Erstfeld (Switzerland) – Switzerland inaugurated the world’s longest and deepest rail tunnel through the heart of the Alps on Wednesday in an engineering marvel hailed as a symbol of European unity at a time of increasing fragmentation.

The 57.1-km long Gotthard Base Tunnel, 17 years under construction, is part of a 23 billion Swiss franc infrastructure project to speed passengers and cargo by rail under the mountain chain dividing Europe’s north and south.

The European leaders hailed the project as an inspiration for all who want to live the dream of people circulating freely.

Swiss President Johann Schneider-Ammann said he would gently press German Chancellor Angela Merkel, Italian Prime Minister Matteo Renzi and French President Francois Hollande to compromise in a standoff over Swiss plans to launch unilateral curbs on EU immigration.

“We will come closer personally and that is decisive,” he told reporters, adding that talks would resume in earnest after Britain’s June 23 vote to decide whether it should quit EU.

High-speed trains will whisk passengers in 17 minutes through the tunnel, a passage that took days until the first Alpine rail route opened in 1882. Around 260 freight trains and 65 passenger trains can traverse the two-tube tunnel daily once final testing ends later this year.

The Swiss threw an opening party that drew the leaders of all its neighboring countries in a show of European solidarity.

The inauguration party was attended by a priest, a rabbi, and an imam, who walked into the tunnel to bless it amidst strict security measures as more than 2,000 soldiers were mobilized to watch carefully the air space.

The tunnel along Europe’s main rail line connecting the ports of Rotterdam in the north to Genoa in the south snakes through the mountains as much as 2.3 km below the surface and through rock as hot as 46 degrees Celsius (114.8°F).

The old rail route crosses the pass in a series of loops and tunnels.
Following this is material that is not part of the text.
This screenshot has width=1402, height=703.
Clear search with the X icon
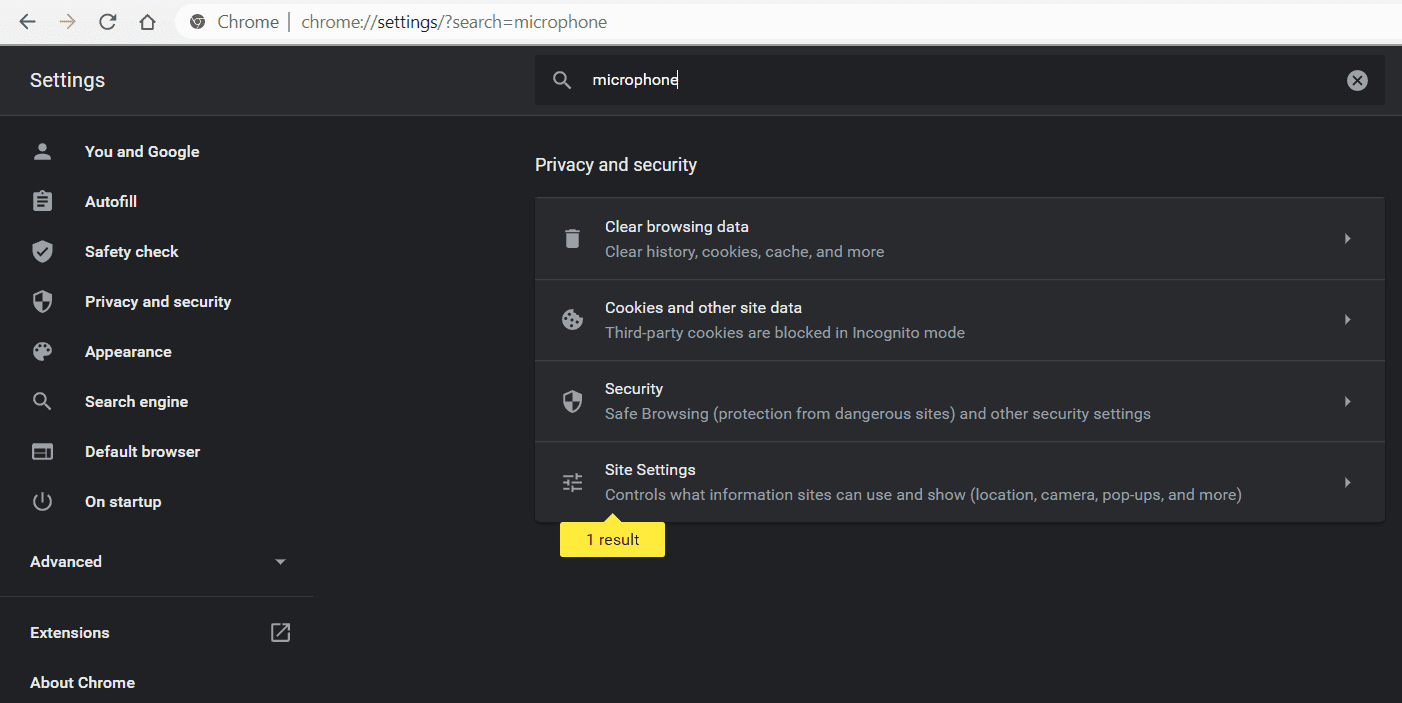1357,80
The new flat route means even heavy trains will need only one locomotive rather than two or three.

Engineers had to dig and blast through 73 kinds of rock as hard as granite and as soft as sugar. Nine workers died.

The first travelers through the tunnel were 500 lucky winners plus guests who entered a lottery for the trip.

The European Union contributed in funding the tunnel by about 15 percent from the total value amounting to 12.2 billion Swiss francs.

Swiss voters also supported the project in several referendums in the 1990s.